Given entries

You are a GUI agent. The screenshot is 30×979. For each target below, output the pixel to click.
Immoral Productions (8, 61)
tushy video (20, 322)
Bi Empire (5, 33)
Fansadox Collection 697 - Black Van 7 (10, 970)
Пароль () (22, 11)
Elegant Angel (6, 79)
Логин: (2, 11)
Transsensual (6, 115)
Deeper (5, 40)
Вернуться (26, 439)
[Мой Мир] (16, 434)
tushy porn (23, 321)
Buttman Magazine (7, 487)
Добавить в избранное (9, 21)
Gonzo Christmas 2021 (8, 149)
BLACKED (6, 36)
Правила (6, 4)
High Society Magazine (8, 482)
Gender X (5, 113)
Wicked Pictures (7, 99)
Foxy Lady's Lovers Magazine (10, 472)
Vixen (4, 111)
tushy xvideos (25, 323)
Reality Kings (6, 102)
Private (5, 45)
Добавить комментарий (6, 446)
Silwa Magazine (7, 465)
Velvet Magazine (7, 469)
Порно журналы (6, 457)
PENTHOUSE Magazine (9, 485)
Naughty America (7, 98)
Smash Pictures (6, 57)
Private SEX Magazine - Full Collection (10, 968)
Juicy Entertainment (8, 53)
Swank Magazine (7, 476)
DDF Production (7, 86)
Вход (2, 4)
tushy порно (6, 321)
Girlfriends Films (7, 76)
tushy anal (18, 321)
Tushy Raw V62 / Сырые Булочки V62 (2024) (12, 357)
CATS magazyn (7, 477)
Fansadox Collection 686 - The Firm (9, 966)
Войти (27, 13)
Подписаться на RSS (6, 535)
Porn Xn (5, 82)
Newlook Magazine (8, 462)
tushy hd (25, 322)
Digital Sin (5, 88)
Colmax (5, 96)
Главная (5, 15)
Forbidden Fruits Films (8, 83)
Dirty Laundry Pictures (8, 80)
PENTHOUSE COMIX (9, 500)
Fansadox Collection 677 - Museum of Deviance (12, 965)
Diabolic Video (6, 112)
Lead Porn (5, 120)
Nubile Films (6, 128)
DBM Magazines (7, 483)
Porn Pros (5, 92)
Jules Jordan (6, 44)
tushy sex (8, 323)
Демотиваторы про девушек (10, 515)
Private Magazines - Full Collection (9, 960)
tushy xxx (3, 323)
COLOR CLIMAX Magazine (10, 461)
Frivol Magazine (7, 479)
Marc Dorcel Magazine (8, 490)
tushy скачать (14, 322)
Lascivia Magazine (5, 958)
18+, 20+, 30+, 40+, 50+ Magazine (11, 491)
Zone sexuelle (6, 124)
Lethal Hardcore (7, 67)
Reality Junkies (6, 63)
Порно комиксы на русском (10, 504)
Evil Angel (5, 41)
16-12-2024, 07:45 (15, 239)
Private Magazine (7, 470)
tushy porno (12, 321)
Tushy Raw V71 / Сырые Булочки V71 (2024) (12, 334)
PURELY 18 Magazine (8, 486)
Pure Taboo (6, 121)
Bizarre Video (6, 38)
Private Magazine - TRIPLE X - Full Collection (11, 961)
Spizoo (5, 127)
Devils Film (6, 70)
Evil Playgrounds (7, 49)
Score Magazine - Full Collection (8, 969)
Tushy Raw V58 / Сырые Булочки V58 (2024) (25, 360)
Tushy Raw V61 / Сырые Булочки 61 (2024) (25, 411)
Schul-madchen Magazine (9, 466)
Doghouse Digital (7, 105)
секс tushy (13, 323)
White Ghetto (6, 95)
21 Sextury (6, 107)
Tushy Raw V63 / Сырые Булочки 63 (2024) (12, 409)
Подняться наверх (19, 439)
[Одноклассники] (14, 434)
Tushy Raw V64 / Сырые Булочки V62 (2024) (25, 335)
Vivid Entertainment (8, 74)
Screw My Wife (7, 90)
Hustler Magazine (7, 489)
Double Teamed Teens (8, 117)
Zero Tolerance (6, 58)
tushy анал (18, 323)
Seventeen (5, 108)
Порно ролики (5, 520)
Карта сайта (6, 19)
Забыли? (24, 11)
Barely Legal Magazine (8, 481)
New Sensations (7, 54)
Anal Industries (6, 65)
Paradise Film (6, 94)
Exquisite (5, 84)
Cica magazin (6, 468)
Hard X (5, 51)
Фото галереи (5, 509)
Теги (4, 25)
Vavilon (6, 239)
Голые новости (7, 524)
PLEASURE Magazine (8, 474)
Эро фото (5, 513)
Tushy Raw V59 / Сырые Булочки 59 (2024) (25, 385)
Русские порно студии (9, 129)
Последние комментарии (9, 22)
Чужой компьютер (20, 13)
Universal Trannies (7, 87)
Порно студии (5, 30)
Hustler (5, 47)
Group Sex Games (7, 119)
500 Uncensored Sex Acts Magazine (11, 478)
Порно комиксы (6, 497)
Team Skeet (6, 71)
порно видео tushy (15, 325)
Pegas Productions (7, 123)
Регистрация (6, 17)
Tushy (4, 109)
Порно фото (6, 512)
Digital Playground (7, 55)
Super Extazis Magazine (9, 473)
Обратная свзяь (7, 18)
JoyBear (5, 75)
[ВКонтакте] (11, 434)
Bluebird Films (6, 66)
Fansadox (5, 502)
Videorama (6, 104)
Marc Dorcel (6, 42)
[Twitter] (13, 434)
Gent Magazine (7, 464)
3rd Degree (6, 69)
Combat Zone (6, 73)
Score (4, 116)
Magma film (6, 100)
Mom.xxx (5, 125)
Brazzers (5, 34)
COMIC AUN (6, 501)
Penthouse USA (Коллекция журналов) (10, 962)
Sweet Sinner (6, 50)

What you will do
Copy out every line of the records above again, character for character, with nothing left out or changed.

Full answer
You are a GUI agent. The screenshot is 30×979. For each target below, output the pixel to click.
Immoral Productions (8, 61)
tushy video (20, 322)
Bi Empire (5, 33)
Fansadox Collection 697 - Black Van 7 (10, 970)
Пароль () (22, 11)
Elegant Angel (6, 79)
Логин: (2, 11)
Transsensual (6, 115)
Deeper (5, 40)
Вернуться (26, 439)
[Мой Мир] (16, 434)
tushy porn (23, 321)
Buttman Magazine (7, 487)
Добавить в избранное (9, 21)
Gonzo Christmas 2021 (8, 149)
BLACKED (6, 36)
Правила (6, 4)
High Society Magazine (8, 482)
Gender X (5, 113)
Wicked Pictures (7, 99)
Foxy Lady's Lovers Magazine (10, 472)
Vixen (4, 111)
tushy xvideos (25, 323)
Reality Kings (6, 102)
Private (5, 45)
Добавить комментарий (6, 446)
Silwa Magazine (7, 465)
Velvet Magazine (7, 469)
Порно журналы (6, 457)
PENTHOUSE Magazine (9, 485)
Naughty America (7, 98)
Smash Pictures (6, 57)
Private SEX Magazine - Full Collection (10, 968)
Juicy Entertainment (8, 53)
Swank Magazine (7, 476)
DDF Production (7, 86)
Вход (2, 4)
tushy порно (6, 321)
Girlfriends Films (7, 76)
tushy anal (18, 321)
Tushy Raw V62 / Сырые Булочки V62 (2024) (12, 357)
CATS magazyn (7, 477)
Fansadox Collection 686 - The Firm (9, 966)
Войти (27, 13)
Подписаться на RSS (6, 535)
Porn Xn (5, 82)
Newlook Magazine (8, 462)
tushy hd (25, 322)
Digital Sin (5, 88)
Colmax (5, 96)
Главная (5, 15)
Forbidden Fruits Films (8, 83)
Dirty Laundry Pictures (8, 80)
PENTHOUSE COMIX (9, 500)
Fansadox Collection 677 - Museum of Deviance (12, 965)
Diabolic Video (6, 112)
Lead Porn (5, 120)
Nubile Films (6, 128)
DBM Magazines (7, 483)
Porn Pros (5, 92)
Jules Jordan (6, 44)
tushy sex (8, 323)
Демотиваторы про девушек (10, 515)
Private Magazines - Full Collection (9, 960)
tushy xxx (3, 323)
COLOR CLIMAX Magazine (10, 461)
Frivol Magazine (7, 479)
Marc Dorcel Magazine (8, 490)
tushy скачать (14, 322)
Lascivia Magazine (5, 958)
18+, 20+, 30+, 40+, 50+ Magazine (11, 491)
Zone sexuelle (6, 124)
Lethal Hardcore (7, 67)
Reality Junkies (6, 63)
Порно комиксы на русском (10, 504)
Evil Angel (5, 41)
16-12-2024, 07:45 (15, 239)
Private Magazine (7, 470)
tushy porno (12, 321)
Tushy Raw V71 / Сырые Булочки V71 (2024) (12, 334)
PURELY 18 Magazine (8, 486)
Pure Taboo (6, 121)
Bizarre Video (6, 38)
Private Magazine - TRIPLE X - Full Collection (11, 961)
Spizoo (5, 127)
Devils Film (6, 70)
Evil Playgrounds (7, 49)
Score Magazine - Full Collection (8, 969)
Tushy Raw V58 / Сырые Булочки V58 (2024) (25, 360)
Tushy Raw V61 / Сырые Булочки 61 (2024) (25, 411)
Schul-madchen Magazine (9, 466)
Doghouse Digital (7, 105)
секс tushy (13, 323)
White Ghetto (6, 95)
21 Sextury (6, 107)
Tushy Raw V63 / Сырые Булочки 63 (2024) (12, 409)
Подняться наверх (19, 439)
[Одноклассники] (14, 434)
Tushy Raw V64 / Сырые Булочки V62 (2024) (25, 335)
Vivid Entertainment (8, 74)
Screw My Wife (7, 90)
Hustler Magazine (7, 489)
Double Teamed Teens (8, 117)
Zero Tolerance (6, 58)
tushy анал (18, 323)
Seventeen (5, 108)
Порно ролики (5, 520)
Карта сайта (6, 19)
Забыли? (24, 11)
Barely Legal Magazine (8, 481)
New Sensations (7, 54)
Anal Industries (6, 65)
Paradise Film (6, 94)
Exquisite (5, 84)
Cica magazin (6, 468)
Hard X (5, 51)
Фото галереи (5, 509)
Теги (4, 25)
Vavilon (6, 239)
Голые новости (7, 524)
PLEASURE Magazine (8, 474)
Эро фото (5, 513)
Tushy Raw V59 / Сырые Булочки 59 (2024) (25, 385)
Русские порно студии (9, 129)
Последние комментарии (9, 22)
Чужой компьютер (20, 13)
Universal Trannies (7, 87)
Порно студии (5, 30)
Hustler (5, 47)
Group Sex Games (7, 119)
500 Uncensored Sex Acts Magazine (11, 478)
Порно комиксы (6, 497)
Team Skeet (6, 71)
порно видео tushy (15, 325)
Pegas Productions (7, 123)
Регистрация (6, 17)
Tushy (4, 109)
Порно фото (6, 512)
Digital Playground (7, 55)
Super Extazis Magazine (9, 473)
Обратная свзяь (7, 18)
JoyBear (5, 75)
[ВКонтакте] (11, 434)
Bluebird Films (6, 66)
Fansadox (5, 502)
Videorama (6, 104)
Marc Dorcel (6, 42)
[Twitter] (13, 434)
Gent Magazine (7, 464)
3rd Degree (6, 69)
Combat Zone (6, 73)
Score (4, 116)
Magma film (6, 100)
Mom.xxx (5, 125)
Brazzers (5, 34)
COMIC AUN (6, 501)
Penthouse USA (Коллекция журналов) (10, 962)
Sweet Sinner (6, 50)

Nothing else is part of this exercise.